◆ INPUT ◆
□ □ □ □ □
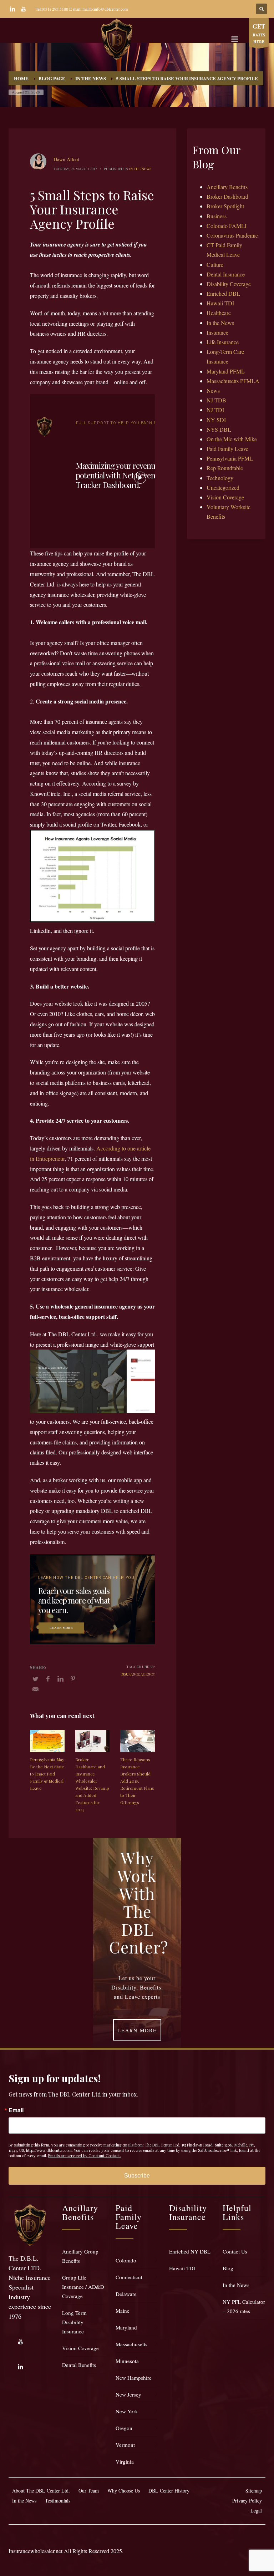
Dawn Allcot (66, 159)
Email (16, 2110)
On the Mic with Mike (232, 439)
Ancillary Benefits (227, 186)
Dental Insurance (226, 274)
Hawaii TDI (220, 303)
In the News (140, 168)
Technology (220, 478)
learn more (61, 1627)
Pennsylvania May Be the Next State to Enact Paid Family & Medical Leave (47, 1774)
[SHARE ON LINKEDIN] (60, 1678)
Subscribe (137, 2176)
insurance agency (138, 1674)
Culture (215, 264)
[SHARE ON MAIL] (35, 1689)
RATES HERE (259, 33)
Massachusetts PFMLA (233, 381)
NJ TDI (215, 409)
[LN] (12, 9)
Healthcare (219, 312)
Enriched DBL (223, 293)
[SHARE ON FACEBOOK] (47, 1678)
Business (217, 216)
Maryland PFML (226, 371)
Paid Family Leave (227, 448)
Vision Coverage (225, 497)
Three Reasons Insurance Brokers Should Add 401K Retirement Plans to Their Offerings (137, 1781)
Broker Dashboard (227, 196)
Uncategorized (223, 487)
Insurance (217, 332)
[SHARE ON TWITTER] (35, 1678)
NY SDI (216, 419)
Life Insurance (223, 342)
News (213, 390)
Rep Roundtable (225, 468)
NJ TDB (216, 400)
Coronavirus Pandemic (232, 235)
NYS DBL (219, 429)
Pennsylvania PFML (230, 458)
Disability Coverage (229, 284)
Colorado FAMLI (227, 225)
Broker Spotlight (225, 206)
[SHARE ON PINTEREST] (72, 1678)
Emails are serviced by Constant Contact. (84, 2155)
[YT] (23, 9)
□ □ □ □ □
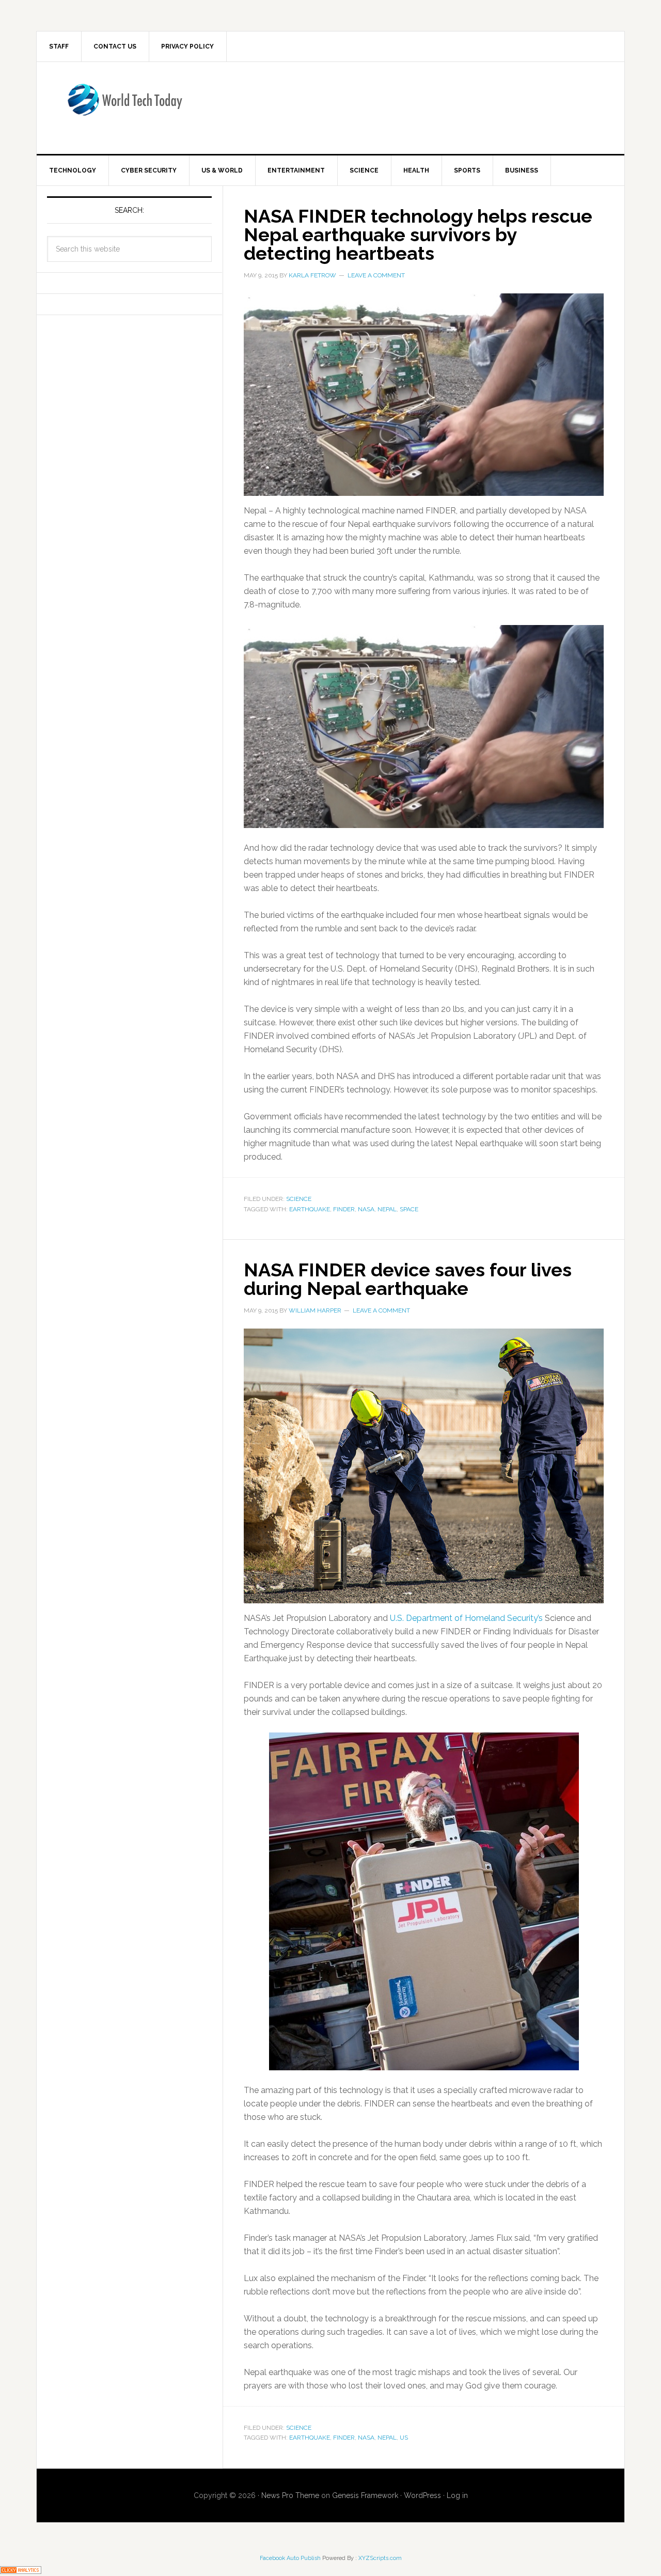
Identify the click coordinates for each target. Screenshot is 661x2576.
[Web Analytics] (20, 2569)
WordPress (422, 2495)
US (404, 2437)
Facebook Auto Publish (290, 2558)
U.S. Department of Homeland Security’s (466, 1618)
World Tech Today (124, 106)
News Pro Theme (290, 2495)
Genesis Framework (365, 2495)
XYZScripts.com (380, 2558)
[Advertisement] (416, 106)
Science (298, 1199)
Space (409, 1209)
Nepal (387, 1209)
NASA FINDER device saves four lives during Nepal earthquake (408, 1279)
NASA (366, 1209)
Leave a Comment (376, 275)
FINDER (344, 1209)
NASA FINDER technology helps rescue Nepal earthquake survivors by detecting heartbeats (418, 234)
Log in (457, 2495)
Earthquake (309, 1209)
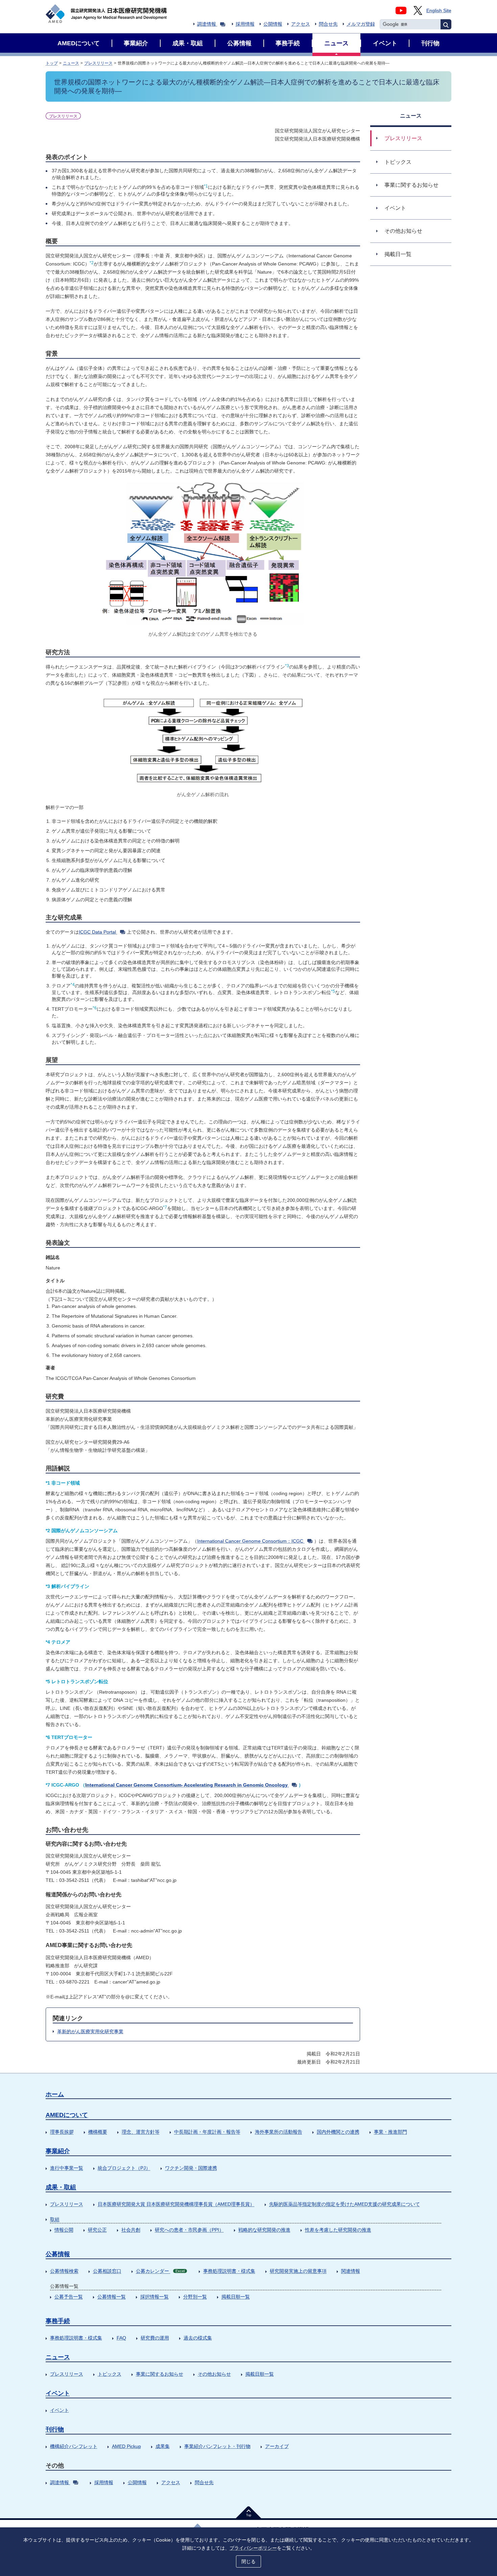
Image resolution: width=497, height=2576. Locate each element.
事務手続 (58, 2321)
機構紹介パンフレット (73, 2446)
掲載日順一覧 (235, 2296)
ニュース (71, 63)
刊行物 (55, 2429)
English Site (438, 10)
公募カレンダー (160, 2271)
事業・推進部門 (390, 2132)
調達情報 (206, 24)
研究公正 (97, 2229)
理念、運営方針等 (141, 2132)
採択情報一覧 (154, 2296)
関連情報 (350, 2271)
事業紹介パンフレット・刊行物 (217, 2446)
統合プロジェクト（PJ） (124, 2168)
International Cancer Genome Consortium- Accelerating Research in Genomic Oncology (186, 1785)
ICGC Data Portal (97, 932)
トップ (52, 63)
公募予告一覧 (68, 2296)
□ □ □ □ □
Your reply is to repeat, unchanged, the lines above running from the one with "ニュース (71, 63)" up to and including the one with "公募予告一覧 (68, 2296)".

ニュース (71, 63)
刊行物 (55, 2429)
English Site (438, 10)
公募カレンダー (160, 2271)
事業・推進部門 (390, 2132)
調達情報 (206, 24)
研究公正 (97, 2229)
理念、運営方針等 (141, 2132)
採択情報一覧 (154, 2296)
関連情報 (350, 2271)
事業紹介パンフレット・刊行物 (217, 2446)
統合プロジェクト（PJ） (124, 2168)
International Cancer Genome Consortium- Accelerating Research in Genomic Oncology (186, 1785)
ICGC Data Portal (97, 932)
トップ (52, 63)
公募予告一覧 (68, 2296)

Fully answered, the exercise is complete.